How To Shingle A Lean To Shed Roof
In today’s real estate market, buyers are more discerning and real estate agents are always looking for properties that can potentially be sold for a lot of money. Agents look at houses that have functional and beautiful designs because this is what their customers want.
If you are in the market to sell your house or if you just want to be prepared for the future just in case you want to sell in a few years, a great way to add value to your home is by adding lean to sheds.
Lean to sheds are small additions to your home that are less expensive than creating another room. As its name implies, lean to sheds “lean” on one side of the house to hold it up. These kinds of sheds are usually made of lightweight materials such as aluminum or wooden roof held up by some wood or cement posts. Lean to sheds are often used for storage and putting away things you don’t need in the immediate future like Christmas tree decorations and the like.
Some people prefer to make a big enough lean to shed to make it a sitting room or a small al fresco dining area. They cover the sides with protective netting so that they can have their tea and biscuits there. To make your lean to shed more elegant, you can try putting shingles on top of the shed.
To add shingles to a lean to shed you will need:
- A couple of galvanized ¾ inch nails to hold all the shingles on the roof.
- A drip edge
- Felt paper
- Shingles in the design** of your choice
** when choosing shingles, its best to match it with the rest of the shingles on your roof for a more uniform look throughout.

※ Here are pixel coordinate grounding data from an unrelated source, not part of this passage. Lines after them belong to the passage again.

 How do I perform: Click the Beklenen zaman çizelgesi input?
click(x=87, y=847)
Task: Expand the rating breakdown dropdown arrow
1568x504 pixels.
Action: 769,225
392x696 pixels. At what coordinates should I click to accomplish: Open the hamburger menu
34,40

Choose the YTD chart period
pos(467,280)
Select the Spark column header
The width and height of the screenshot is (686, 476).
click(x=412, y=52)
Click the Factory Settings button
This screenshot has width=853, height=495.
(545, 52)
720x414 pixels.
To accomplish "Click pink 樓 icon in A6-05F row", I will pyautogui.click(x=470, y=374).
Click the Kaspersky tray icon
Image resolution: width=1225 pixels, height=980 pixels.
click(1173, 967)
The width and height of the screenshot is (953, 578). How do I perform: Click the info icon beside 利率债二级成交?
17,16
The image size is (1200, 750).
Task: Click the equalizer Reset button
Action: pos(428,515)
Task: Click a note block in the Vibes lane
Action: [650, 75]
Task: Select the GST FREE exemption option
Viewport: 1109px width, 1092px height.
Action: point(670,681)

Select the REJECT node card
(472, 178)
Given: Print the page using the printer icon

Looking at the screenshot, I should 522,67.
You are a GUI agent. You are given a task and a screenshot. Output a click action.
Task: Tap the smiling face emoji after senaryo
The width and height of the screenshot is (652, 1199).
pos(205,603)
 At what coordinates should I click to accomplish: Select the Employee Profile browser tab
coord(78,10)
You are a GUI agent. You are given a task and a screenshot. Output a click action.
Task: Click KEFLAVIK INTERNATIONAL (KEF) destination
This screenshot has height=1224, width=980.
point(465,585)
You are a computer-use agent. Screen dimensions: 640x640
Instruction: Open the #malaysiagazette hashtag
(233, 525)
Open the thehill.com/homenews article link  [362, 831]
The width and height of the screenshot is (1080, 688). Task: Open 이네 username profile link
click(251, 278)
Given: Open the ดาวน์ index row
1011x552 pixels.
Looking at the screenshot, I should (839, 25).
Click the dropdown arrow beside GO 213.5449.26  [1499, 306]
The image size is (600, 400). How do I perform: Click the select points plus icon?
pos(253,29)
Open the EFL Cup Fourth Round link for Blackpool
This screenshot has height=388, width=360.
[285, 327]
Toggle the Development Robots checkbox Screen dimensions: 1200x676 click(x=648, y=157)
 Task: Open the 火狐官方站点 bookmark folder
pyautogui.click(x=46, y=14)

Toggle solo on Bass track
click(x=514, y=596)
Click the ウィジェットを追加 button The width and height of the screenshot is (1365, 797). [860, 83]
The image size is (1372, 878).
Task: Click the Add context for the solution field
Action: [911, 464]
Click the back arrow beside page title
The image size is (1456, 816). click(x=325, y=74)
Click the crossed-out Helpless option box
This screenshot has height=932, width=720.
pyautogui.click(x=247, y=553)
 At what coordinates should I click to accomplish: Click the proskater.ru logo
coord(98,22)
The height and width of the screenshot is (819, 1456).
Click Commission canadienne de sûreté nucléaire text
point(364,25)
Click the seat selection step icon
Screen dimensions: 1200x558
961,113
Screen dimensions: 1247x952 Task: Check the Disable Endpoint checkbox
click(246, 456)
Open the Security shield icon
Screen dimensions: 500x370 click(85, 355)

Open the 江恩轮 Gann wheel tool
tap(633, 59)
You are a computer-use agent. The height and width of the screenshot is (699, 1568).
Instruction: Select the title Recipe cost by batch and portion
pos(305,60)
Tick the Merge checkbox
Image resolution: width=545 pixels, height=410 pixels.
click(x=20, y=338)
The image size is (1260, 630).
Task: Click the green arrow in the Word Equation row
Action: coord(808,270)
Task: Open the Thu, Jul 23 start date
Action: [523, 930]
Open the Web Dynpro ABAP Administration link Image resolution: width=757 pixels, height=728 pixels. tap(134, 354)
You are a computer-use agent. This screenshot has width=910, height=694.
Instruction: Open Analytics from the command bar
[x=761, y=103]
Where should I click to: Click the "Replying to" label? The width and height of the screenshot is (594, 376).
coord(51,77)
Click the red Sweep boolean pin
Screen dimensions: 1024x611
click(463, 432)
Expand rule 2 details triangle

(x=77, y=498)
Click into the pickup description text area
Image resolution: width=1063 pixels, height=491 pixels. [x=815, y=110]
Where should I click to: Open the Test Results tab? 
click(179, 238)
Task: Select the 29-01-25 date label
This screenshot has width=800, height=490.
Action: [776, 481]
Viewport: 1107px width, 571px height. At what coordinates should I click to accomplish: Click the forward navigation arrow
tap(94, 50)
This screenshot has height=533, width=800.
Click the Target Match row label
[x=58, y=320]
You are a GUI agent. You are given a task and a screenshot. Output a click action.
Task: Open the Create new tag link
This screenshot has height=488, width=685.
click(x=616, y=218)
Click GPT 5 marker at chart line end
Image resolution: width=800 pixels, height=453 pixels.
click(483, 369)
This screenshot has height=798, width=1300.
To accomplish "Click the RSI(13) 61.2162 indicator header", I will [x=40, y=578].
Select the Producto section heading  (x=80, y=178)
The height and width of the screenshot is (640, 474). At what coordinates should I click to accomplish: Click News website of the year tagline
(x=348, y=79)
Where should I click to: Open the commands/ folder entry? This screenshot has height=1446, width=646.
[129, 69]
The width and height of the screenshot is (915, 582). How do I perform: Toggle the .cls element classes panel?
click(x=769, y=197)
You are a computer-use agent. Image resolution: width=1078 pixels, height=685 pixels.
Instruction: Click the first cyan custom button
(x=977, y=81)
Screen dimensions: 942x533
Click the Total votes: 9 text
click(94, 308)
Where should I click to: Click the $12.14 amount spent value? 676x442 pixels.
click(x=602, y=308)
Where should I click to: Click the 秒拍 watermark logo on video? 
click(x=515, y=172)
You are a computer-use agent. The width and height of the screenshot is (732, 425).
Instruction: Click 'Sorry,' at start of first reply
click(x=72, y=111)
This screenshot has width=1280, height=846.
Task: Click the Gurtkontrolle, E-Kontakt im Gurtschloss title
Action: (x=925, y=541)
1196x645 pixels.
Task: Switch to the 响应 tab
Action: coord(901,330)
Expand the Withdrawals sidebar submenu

Once you have all the things you need, you can start adding shingles. To add shingles to your lean to shed roof, you should:
- Make sure to wear safety equipment at all times. If you plan on doing it yourself or asking someone else to do it for you, make sure that you or the person in charge of it will be amply covered.
- Collect all the necessary things you need to shingle the lean shed to avoid going back and forth and wasting time. Make sure to have everything on hand before starting a project like this
- Along the eave edges, you can install the eave drip edge. If your eave drip can be colored using paint, it’s a great idea to match the color or style with the same design or color as the rest of the house.
- Install a layer of felt paper on top of the roof of the lean to shed. Make sure to take all sorts of safety precautions in order to ensure that you do not fall off the shed while you are installing it.
- Add the gable edge grip edge. Install it over the felt paper.
- Carefully create a starter row at the edge of the lean to shed’s roof. Start from the edges and move towards the house. Arrange them in neat rows to ensure that water will not fall between the shingles that are not aligned.
- Alternate rows by staggering the joists between the shingles. These are done to prevent water from leaking and causing water damage.
- Space shingles so that at least 5 inches of the shingle is exposed. Put the galvanized nails in each shingle to secure them together.
- Continue putting on alternate shingles until you reach the wall of your house. Keep your rows straight.
- Let the shingles dry overnight or longer. This means you should not get it wet or too dry.
If you are adding shingles to a two sided roof, make sure to buy ridge cap tabs to help keep water from coming in. If you are still worried about the roof leaking, you can test it by putting some water on top of the shed and going inside it to see if water just happens to be leaking.
Lean on sheds are great additions to any home. They become an even better asset to your home when they are constructed to match the aesthetic of the main house. Adding shingles to the roof will also make your house look more expensive and enticing to good buyers.